According to the findings, 51.25 percent of all marriages were consanguineous: 33 percent between first cousins, 6.8 percent between second cousins, 10.5 percent between distant relatives, and 49.7 percent between no relation. First cousin marriages occurred in 29.82 percent of urban regions, 30.99 percent of semi-urban areas, and 37.91 percent of rural areas. Second cousin marriages occurred in 5.9 percent of urban regions, 2.3 percent of semi-urban areas, and 0 percent of rural regions.
These statistics show that cousin marriage is common in Jordan. It is important for people to understand its benefits as well as the risks involved. There are several studies showing that children from cousin marriages tend to be healthier than those from other types of marriages. Also, cousin marriages tend to be shorter than other kinds of marriages so there is less time for relationships to deteriorate. Finally, due to the closeness of the relationship, parents tend to stay together after marrying their child's cousin.

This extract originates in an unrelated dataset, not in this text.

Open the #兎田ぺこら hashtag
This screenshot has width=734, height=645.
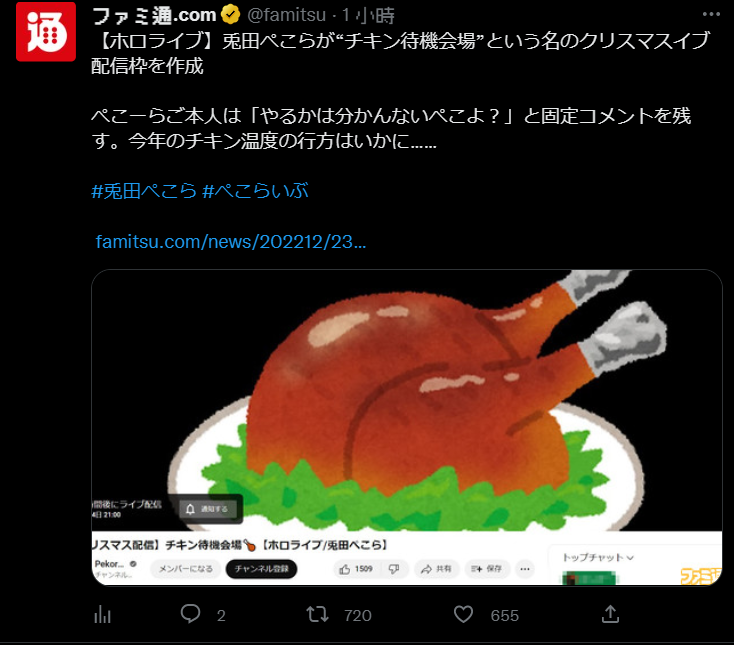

However, cousin marriages can also be a problem because it is assumed that both partners are equally related. This means that if one partner has no offspring, then the other will not get any type of inheritance. Additionally, due to the fact that they are closely related, children from cousin marriages have a higher risk of having genetic disorders. Finally, due to the fact that they are close relatives, adults tend to prefer marrying within the same clan or family unit.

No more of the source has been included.